Exercise \(\PageIndex{1}\)

Write a computer program, in the language of your choice, in which the input data are \(x, \ y, \ \dot{x}, \ \dot{y}\), and the output is \(a, \ e, \ ω\) and \(T\). You will probably want to keep it simple at first, and deal only with ellipses. Therefore, if the program calculates that \(a\) is not positive, exit the program then. I’m not sure how you will solve the quadrant problems. That will be up to your ingenuity. Don’t forget that many languages have an \(\text{ARCTAN2}\) function. Later, you will want to expand the program and deal with *any* set of \(x, \ y, \ \dot{x}, \ \dot{y}\), with a resulting orbit that may be any of the conic sections. Particularly annoying cases may be those in which the planet is heading straight for the Sun, with no transverse component of velocity, so that it is moving in a straight line, or a circular orbit, in which case \(T\) is undefined.

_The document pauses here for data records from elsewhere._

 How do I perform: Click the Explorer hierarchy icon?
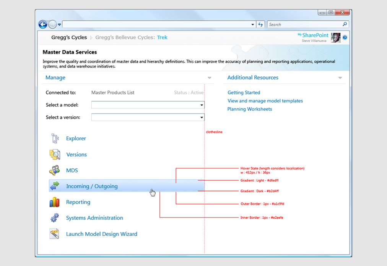(55, 139)
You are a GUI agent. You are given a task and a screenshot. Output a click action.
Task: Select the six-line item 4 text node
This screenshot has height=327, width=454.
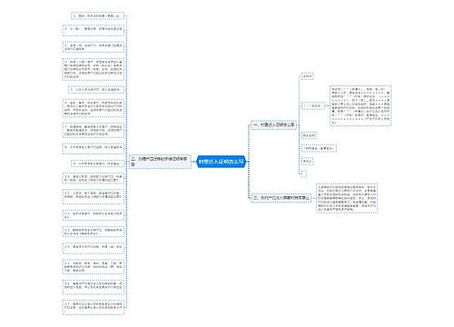click(x=94, y=69)
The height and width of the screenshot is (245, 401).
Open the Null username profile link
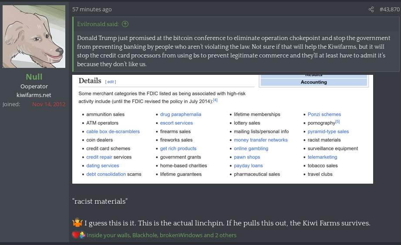click(34, 77)
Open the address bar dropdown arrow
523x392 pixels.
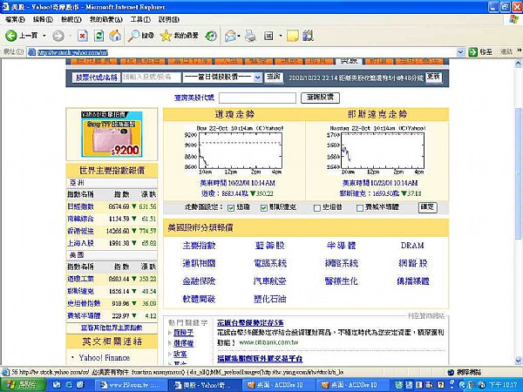coord(460,52)
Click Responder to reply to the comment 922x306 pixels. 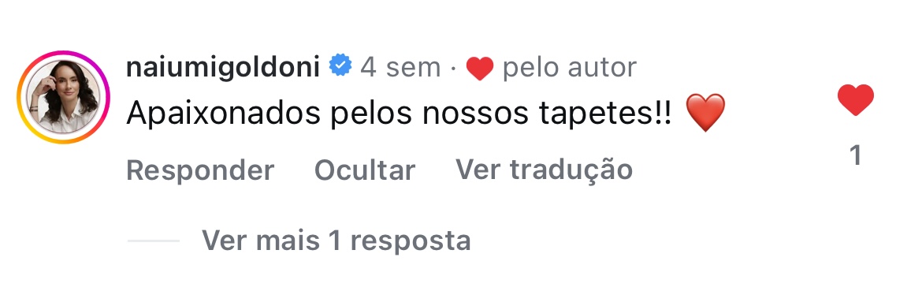coord(200,170)
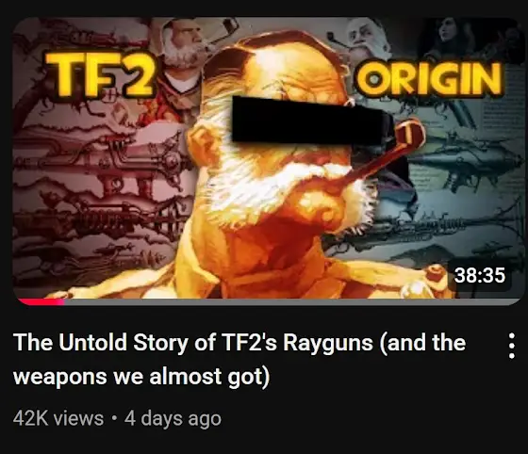Screen dimensions: 528x454
Task: Open "The Untold Story of TF2's Rayguns" title
Action: tap(239, 359)
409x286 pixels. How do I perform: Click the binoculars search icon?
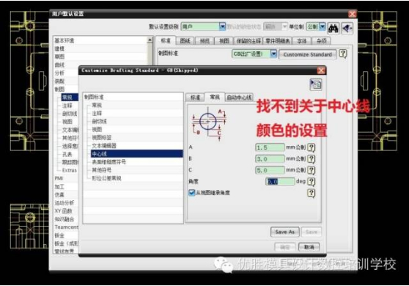[333, 28]
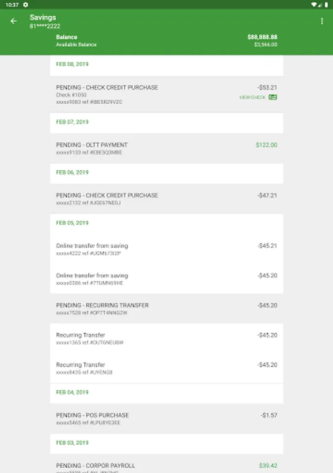The image size is (333, 473).
Task: Open the three-dot overflow menu
Action: tap(322, 21)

Notice that the problem we have dealt with in this section is the opposite of the problem we dealt with in Sections 9.6, 9.7 and 9.8. In the latter, we were given the elements, and we calculated the position of the planet as a function of time. That is, we calculated an ephemeris. In the present section, we are given the position and velocity at some time and are asked to calculate the elements. Both problems are of comparable difficulty. Perhaps the latter is slightly easier than the former, since we don’t have to solve Kepler’s equation. This might give the impression that calculating the orbital elements of a planet is of comparable difficulty to, or even slightly easier than, calculating an ephemeris from the elements. This is, in practice, very far from the case, and in fact calculating the elements from the observations is very much more difficult than generating an ephemeris. In this section, we have calculated the elements, given the position and velocity vectors. In real life, when a new planet swims into our ken, we have no idea of the distance or of the speed or the direction of motion. All we have is a set of positions against the starry background, and the most difficult part of the problem of determining the elements is to determine the distance.

The next chapter will deal with generating an ephemeris (right ascension and declination as a function of time) from the orbital elements in the real three-dimensional situation. Calculating the elements from the observations will come much later.